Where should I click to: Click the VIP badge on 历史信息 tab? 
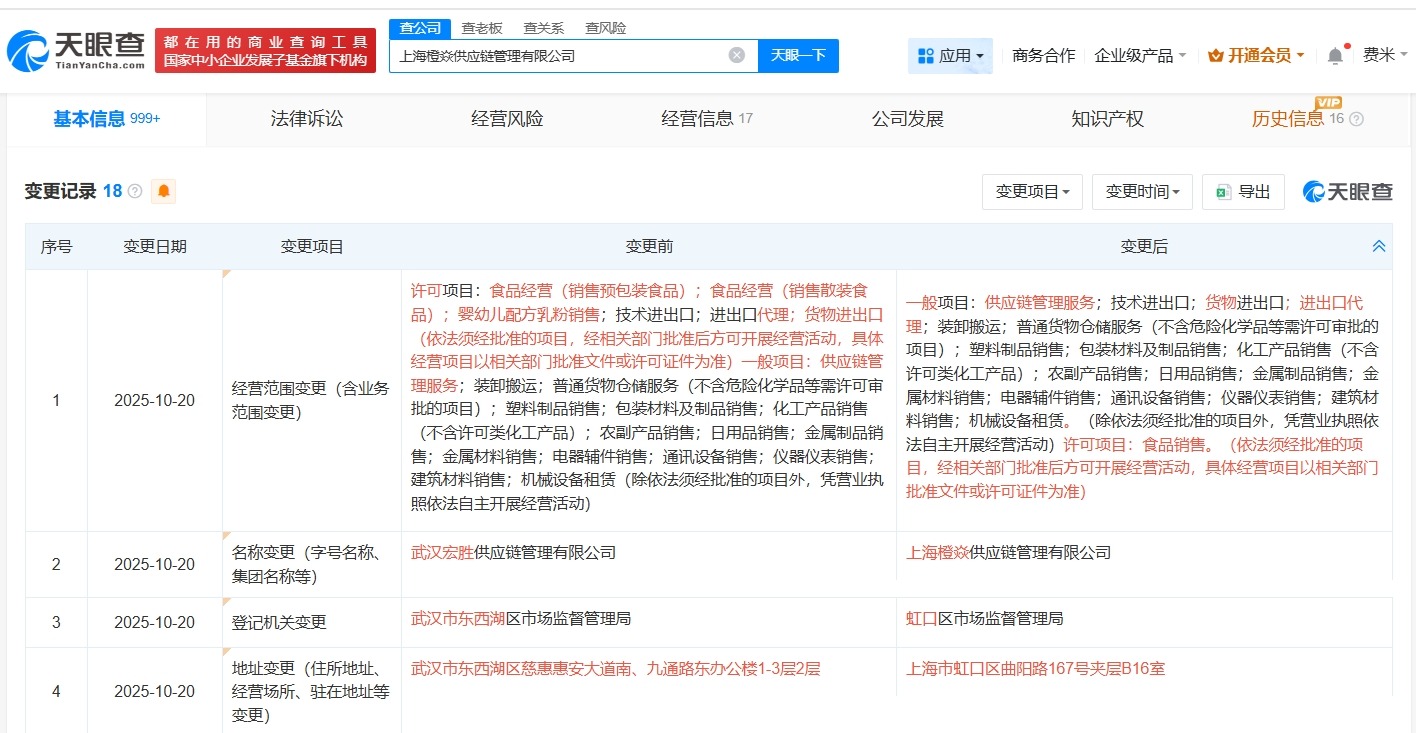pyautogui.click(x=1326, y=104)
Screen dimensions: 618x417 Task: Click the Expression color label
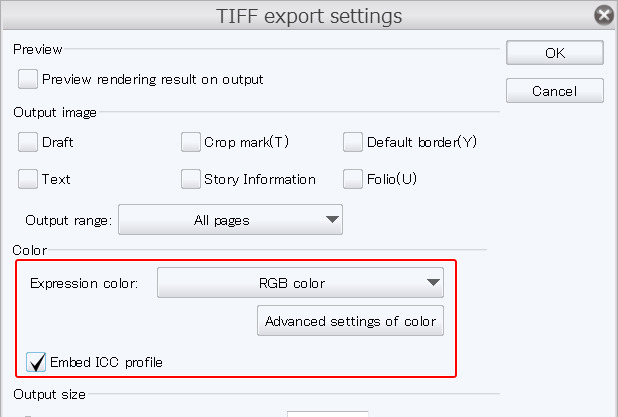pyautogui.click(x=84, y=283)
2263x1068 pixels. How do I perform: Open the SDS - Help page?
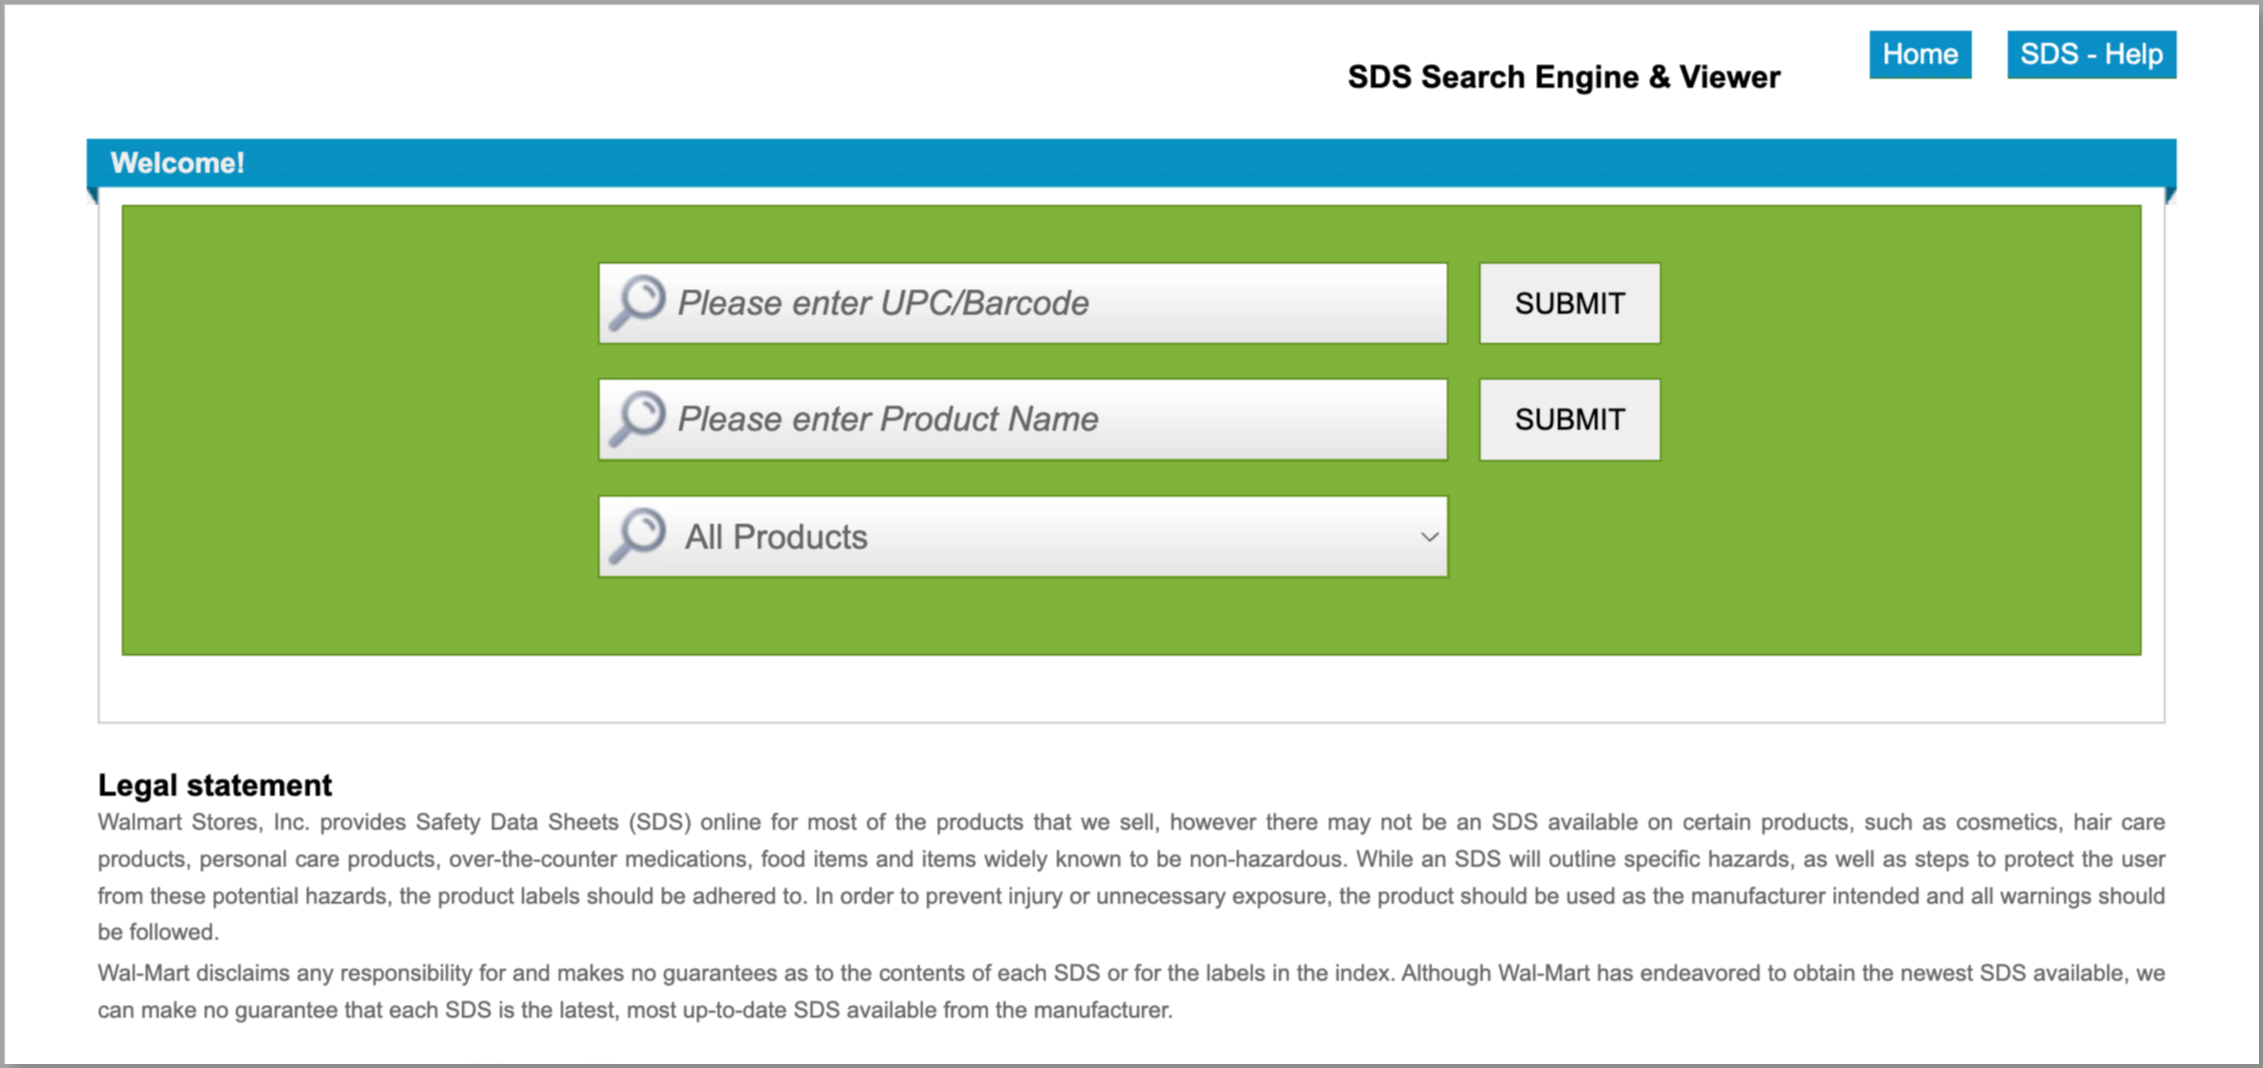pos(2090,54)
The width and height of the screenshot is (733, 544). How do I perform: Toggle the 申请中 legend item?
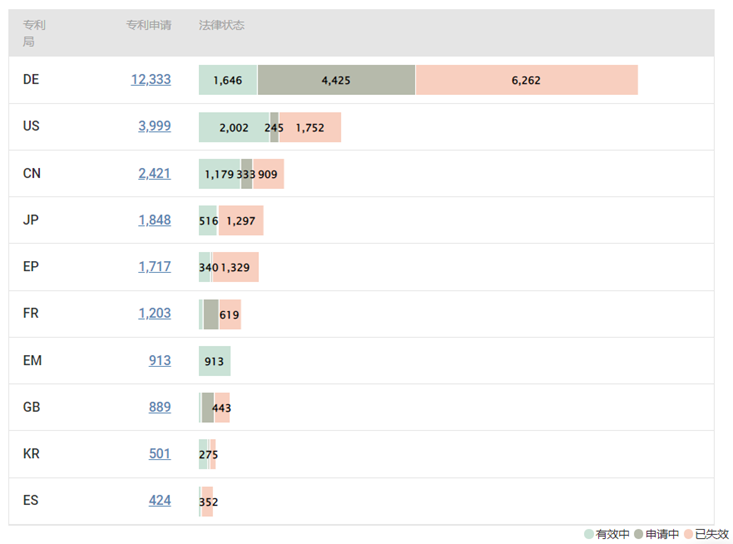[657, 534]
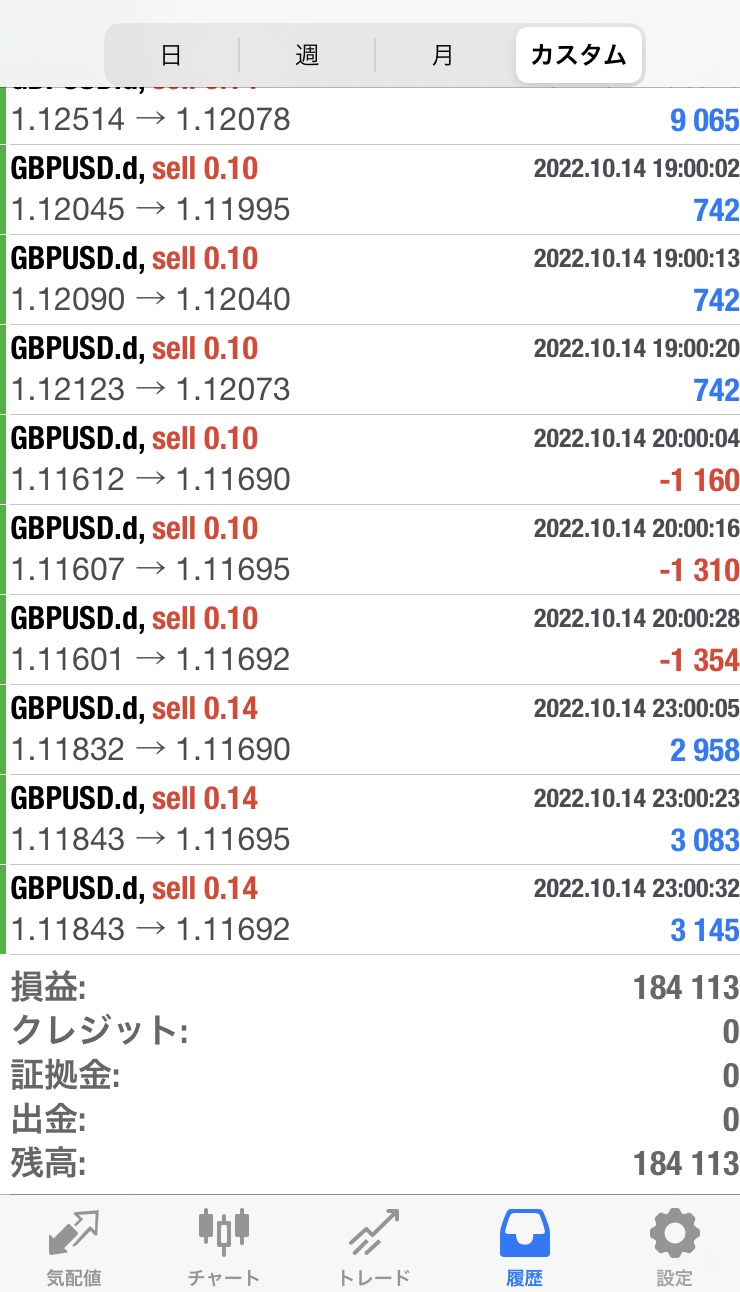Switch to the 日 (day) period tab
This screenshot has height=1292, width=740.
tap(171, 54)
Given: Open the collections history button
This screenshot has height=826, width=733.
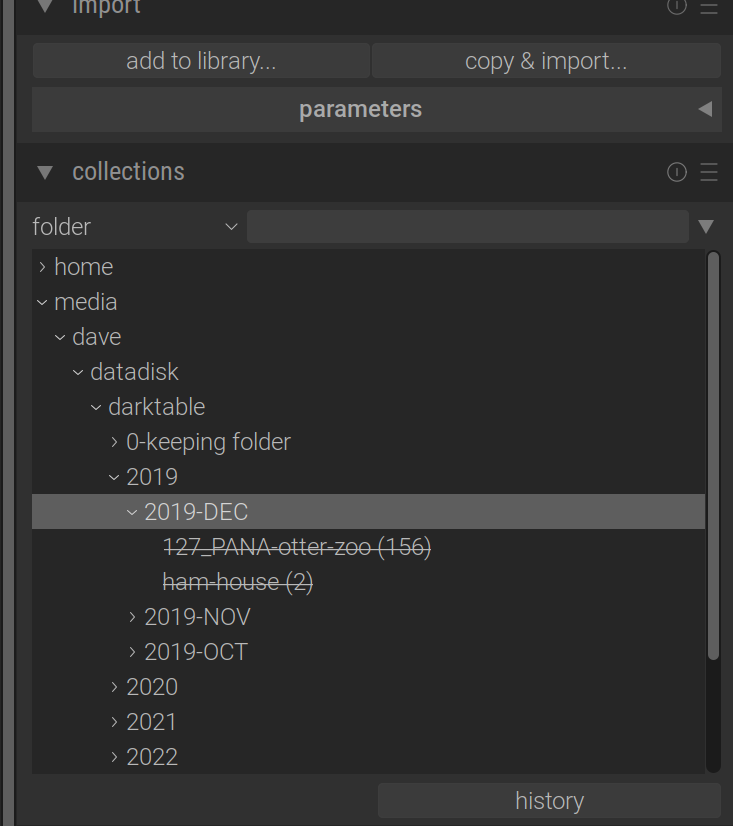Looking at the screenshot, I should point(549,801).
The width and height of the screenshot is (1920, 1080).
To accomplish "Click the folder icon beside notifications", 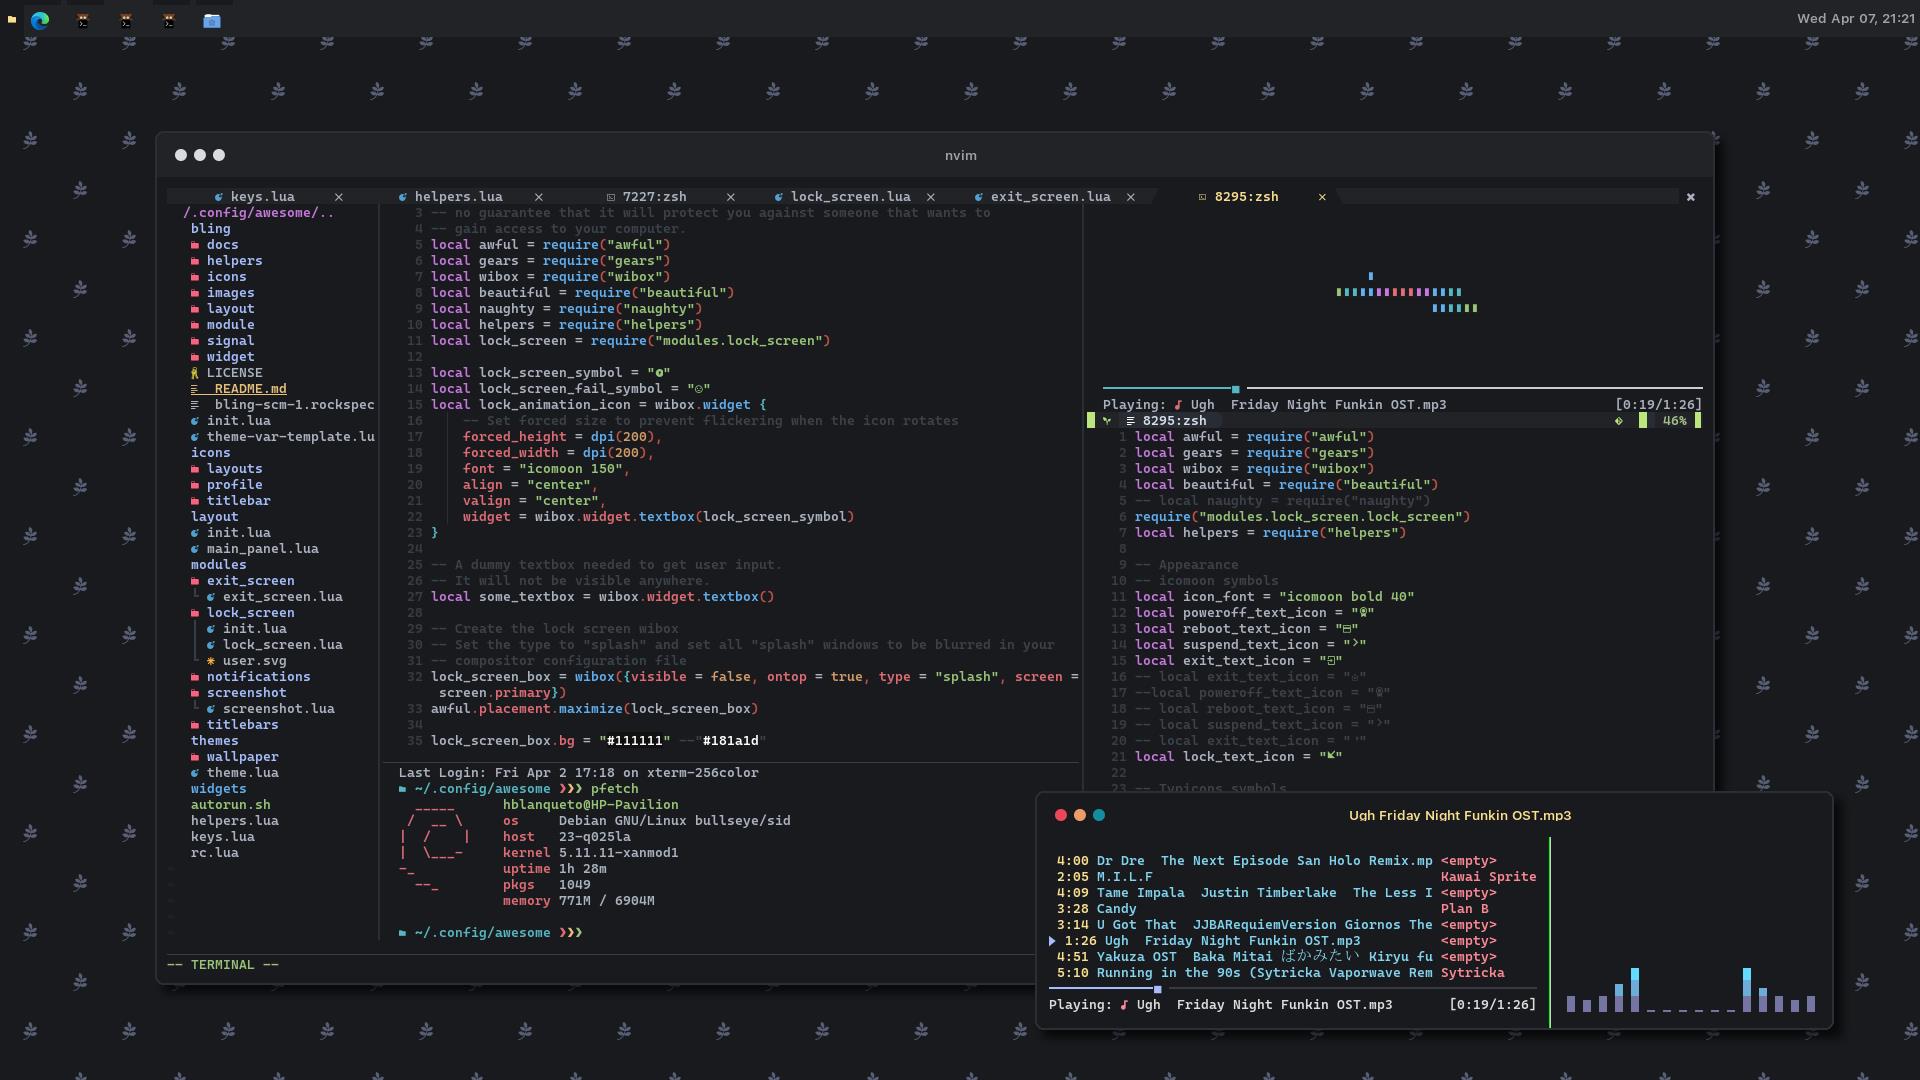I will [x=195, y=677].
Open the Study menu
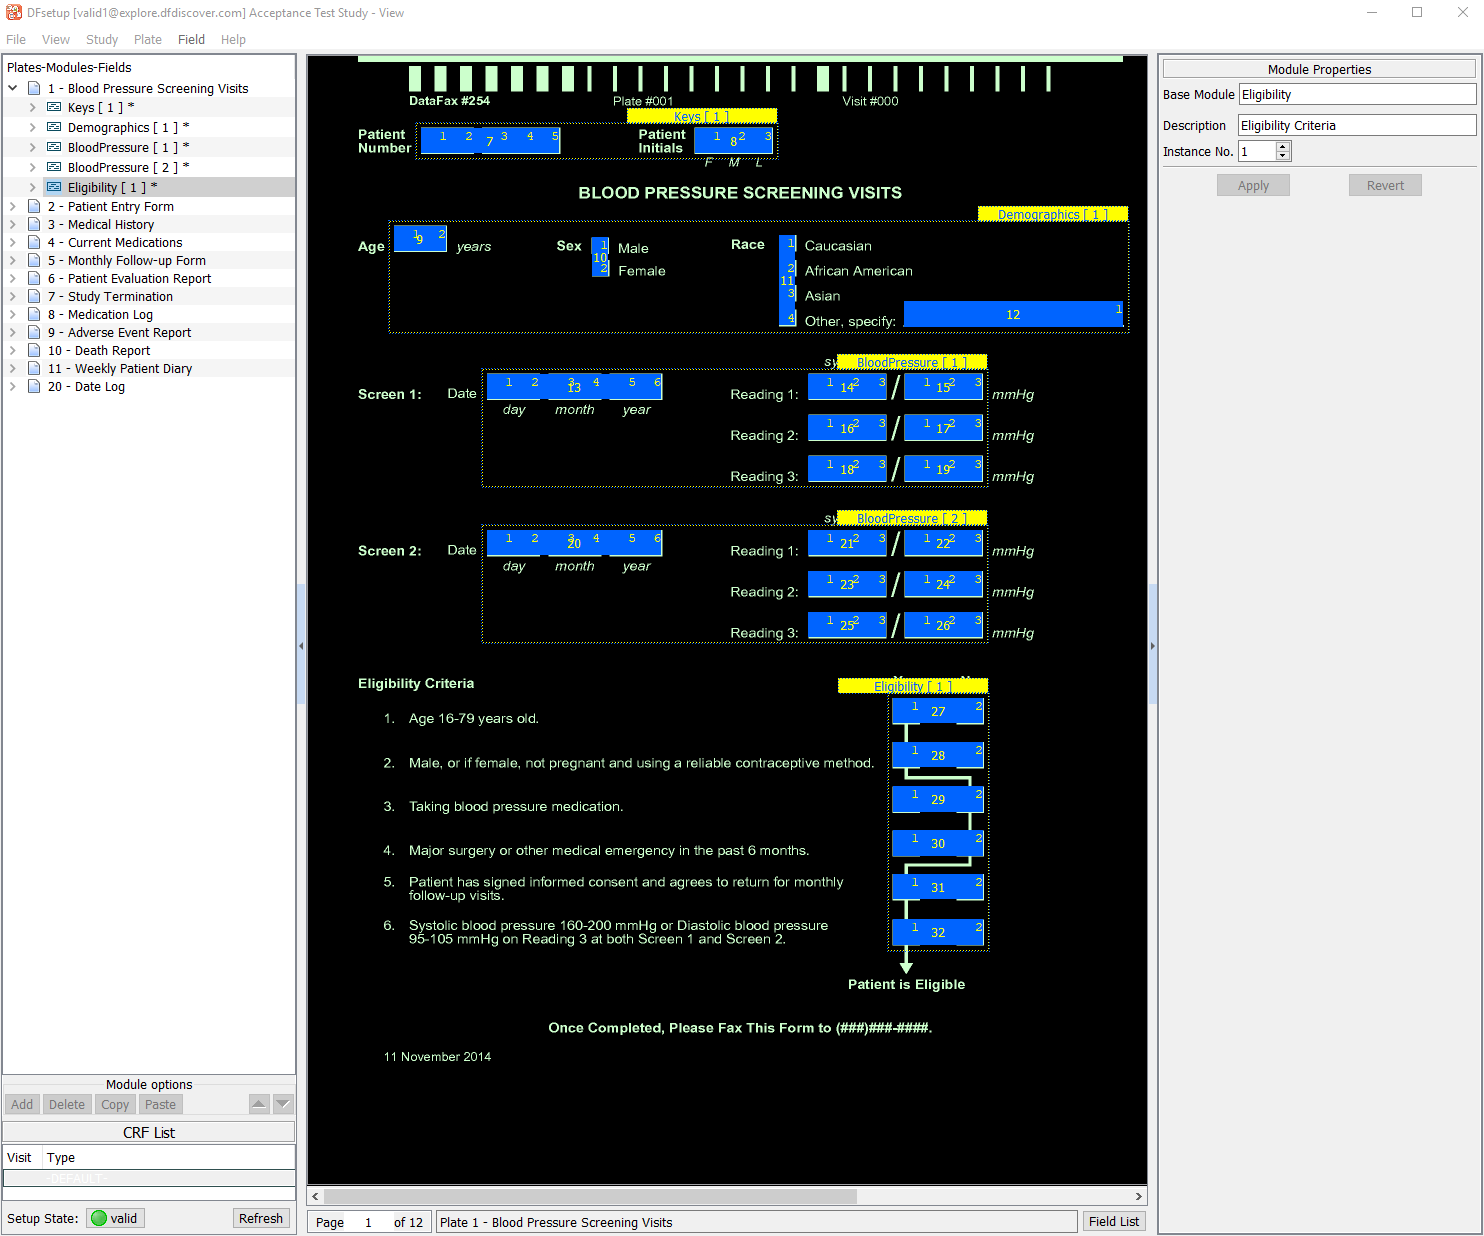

★ ★ ★ ★ ★ ★ ★

▶ _Exercise directions_
How many of the lines above contain the string "This"? Case counts. Reply with the number alone.

▶ _Solution to the problem_
2